- Cover to Doctor Strange: Sorcerer Supreme #61 Art by Melvin Rubi and Hector Collazo

Publication information
- Publisher: Marvel Comics
- First appearance: Doctor Strange: Sorcerer Supreme #61
- Created by: David Quinn (writer) Melvin Rubi (artist)

In-story information
- Abilities: Aetheric energy blasts, super strength, near invulnerability

= Strangers (Marvel Comics) =

The Strangers, individually named Strange and Vincent Stevens, are fictional magical beings appearing in American comic books published by Marvel Comics. The characters were created by David Quinn and Melvin Rubi.

In a year-long storyline published in 1994 in Doctor Strange: Sorcerer Supreme, Doctor Strange creates the Strangers out of aetheric energy a part of a plan to defeat the demon sorceress Salomé. The storyline began a year previously in Doctor Strange: Sorcerer Supreme #50 (February, 1993), in which Doctor Strange loses access to the extradimensional entities who give him his magical abilities, following his refusal to participate in the War of the Seven Spheres. In Doctor Strange: Sorcerer Supreme #60 (December, 1993) Doctor Strange cannot prevent his Sanctum Sanctorum from being destroyed, leaving him open to an attack by Salomé. The events were part of the "Siege of Darkness" crossover running through the Midnight Sons comic books.

==Publication history==
Doctor Strange: Sorcerer Supreme #61 (January 1994) featured the first appearance of Strange, who replaced Doctor Strange for the remaining two issues of the Siege of Darkness crossover. Those final two issues were Ghost Rider/Blaze: Spirits of Vengeance #18 (January, 1994) and Midnight Sons Unlimited #4 (January, 1994).

Vincent Stevens first appeared in Doctor Strange: Sorcerer Supreme #62 (February, 1994) and the story of the Strangers continued in that series until the storyline concluded in issue #75 (March, 1995).

Strange made one guest appearance outside of the major storylines involving the two characters. This took place in Warlock and the Infinity Watch #36 (dated January 1995).

==Fictional character biography==
After losing most of his magical abilities due to his refusal to take part in the War of the Seven Spheres, Doctor Strange aids the Nine (the group the Midnight Sons family of titles was built around) in their battle against the demon Zarathos, the demon mother Lilith and her children the Lilin. During this fight Doctor Strange and the Nine take refuge within Strange's Sanctum Sanctorum, which is then besieged and destroyed by the Lilin.

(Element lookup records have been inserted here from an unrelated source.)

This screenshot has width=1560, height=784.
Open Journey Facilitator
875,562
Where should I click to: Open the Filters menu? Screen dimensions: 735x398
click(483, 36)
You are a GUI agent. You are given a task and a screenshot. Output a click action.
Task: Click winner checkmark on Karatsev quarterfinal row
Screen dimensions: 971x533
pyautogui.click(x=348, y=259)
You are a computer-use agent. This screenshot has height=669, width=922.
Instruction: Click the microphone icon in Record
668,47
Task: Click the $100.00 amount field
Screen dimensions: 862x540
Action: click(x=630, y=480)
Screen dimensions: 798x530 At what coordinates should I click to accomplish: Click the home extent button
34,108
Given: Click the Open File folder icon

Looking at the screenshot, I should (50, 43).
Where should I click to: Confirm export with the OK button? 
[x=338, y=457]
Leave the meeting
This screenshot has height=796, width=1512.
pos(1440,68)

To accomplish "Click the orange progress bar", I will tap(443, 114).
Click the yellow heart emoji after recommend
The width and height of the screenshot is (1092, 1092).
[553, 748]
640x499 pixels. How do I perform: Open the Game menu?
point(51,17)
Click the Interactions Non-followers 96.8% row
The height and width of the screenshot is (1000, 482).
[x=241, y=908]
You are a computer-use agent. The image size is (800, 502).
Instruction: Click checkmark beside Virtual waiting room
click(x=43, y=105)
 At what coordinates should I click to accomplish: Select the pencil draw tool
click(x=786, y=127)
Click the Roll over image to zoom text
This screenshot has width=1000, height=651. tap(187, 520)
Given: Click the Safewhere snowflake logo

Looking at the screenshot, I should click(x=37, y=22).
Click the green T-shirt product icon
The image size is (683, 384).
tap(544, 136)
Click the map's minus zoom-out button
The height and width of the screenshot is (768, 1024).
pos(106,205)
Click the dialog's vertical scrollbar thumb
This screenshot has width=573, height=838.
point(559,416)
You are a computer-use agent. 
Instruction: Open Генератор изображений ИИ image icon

Doctor Strange and his allies eventually triumph over their foes, and banish Lilith and her children to another dimension known as "Shadowside". The means they take to ensure this happens allows the Fallen (corrupted members of the ancient race known as the Blood) to return from their ages long extra-dimensional exile to follow their ancient leader - Zarathos.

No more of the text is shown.